Brexit is a painful reminder of why Britain must fight for Black Lives Matter
I was born in Canada to Nigerian Muslim parents. When I was 2, we moved to Denmark, and then to the U.K. at 17. Growing up in Denmark and then the U.K. has made me painfully aware of what it means to be positioned as a black migrant in Europe. Although my family and I remember our first years in Denmark fondly, there are some moments that stand out painfully. One of my earliest memories is being on a bus with my mum and siblings, and an elderly woman slapping my baby sister for “crying too loud,” before telling us that we should hurry up and leave her country. As a child, I was reminded in schools and on the street that I was an oddity within a majority-white context. I was reminded that my skin and my religion would always mark me as an outsider, as not quite Danish.
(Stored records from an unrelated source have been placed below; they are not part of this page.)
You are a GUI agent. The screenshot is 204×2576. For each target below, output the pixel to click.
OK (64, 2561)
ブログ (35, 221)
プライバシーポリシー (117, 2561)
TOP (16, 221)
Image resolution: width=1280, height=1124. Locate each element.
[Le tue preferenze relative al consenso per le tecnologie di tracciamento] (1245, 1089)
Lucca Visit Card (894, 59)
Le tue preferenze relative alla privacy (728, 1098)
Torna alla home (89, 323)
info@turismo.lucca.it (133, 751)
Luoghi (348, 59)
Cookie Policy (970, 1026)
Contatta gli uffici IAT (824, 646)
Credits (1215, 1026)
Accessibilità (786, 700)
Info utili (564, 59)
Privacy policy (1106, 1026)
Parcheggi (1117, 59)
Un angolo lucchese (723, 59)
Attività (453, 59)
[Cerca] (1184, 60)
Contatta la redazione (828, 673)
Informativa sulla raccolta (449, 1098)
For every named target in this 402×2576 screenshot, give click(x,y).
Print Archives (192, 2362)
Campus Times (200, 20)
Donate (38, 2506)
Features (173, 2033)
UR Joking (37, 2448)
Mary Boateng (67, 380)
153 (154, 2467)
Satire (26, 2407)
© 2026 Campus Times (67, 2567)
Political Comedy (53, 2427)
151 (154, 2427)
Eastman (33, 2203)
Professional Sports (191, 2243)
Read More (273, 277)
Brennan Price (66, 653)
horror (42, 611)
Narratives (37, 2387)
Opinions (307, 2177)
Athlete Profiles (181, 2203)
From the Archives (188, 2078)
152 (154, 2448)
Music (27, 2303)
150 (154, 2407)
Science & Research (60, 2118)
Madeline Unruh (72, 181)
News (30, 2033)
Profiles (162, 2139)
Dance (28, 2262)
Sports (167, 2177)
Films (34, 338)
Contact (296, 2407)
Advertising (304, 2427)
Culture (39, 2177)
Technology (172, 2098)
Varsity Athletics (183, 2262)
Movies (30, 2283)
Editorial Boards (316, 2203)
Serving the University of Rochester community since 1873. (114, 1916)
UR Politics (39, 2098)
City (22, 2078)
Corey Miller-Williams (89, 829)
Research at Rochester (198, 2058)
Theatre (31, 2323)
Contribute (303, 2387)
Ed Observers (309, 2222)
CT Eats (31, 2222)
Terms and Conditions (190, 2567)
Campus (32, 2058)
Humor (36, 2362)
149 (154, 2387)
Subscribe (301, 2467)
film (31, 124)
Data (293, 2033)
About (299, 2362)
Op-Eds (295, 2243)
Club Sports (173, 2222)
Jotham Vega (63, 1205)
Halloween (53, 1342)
I have family in the U.K. who saw signs saying “No Blacks, No Irish, No Dogs.” My aunts grew up knowing that if you strolled down an unknown street and saw an English flag in a window, you ran in the other direction. When I moved here 11 years ago, I found connections with other black people who were home but not quite British. Some, like me, had migrated to this country later in life. Some were born into immigrant families. Others could trace their history in the U.K. back many generations. Regardless of how and when we came, the overwhelming narrative from the media and politicians was that immigration in the U.K. became “a problem” with the arrival of Caribbean migrants in 1948 on the SS Empire Windrush. This was supposedly the first significant wave of “migration” to the U.K., when people from colonies were brought in to make up for the labor shortage. They were told that this was the capital of “their” empire, a part of the “Commonwealth.”
Once here and attempting to build lives, these (post)colonial migrants were met with widespread racism, with the most famous example being British politician Enoch Powell’s controversial 1968 “Rivers of Blood” speech, where the “growth of the immigrant descended population” led him to argue that the U.K. was “a nation busily engaged in heaping up its own funeral pyre.”
It’s telling that members of the U.K. Independence Party, one of the more explicit right-wing parties over here, and its leader, Nigel Farage (one of the loudest Brexit voices), have long been connected to Powell. And yet, the national conversation about immigration is rarely connected to the U.K.’s history of imperialism. Instead, we keep feeding ourselves the myth that racism is only a problem “over there,” in the U.S., with its history of slavery (somehow distinct from the British government’s role in the trans-Atlantic slave trade) and, now, a politician like Donald Trump. Britain’s own long and violent relationship with former colonies gets swept under the rug, enabling 25% of the British public to say that colonialism was neither good nor bad, and a full 43% to see it as a positive thing.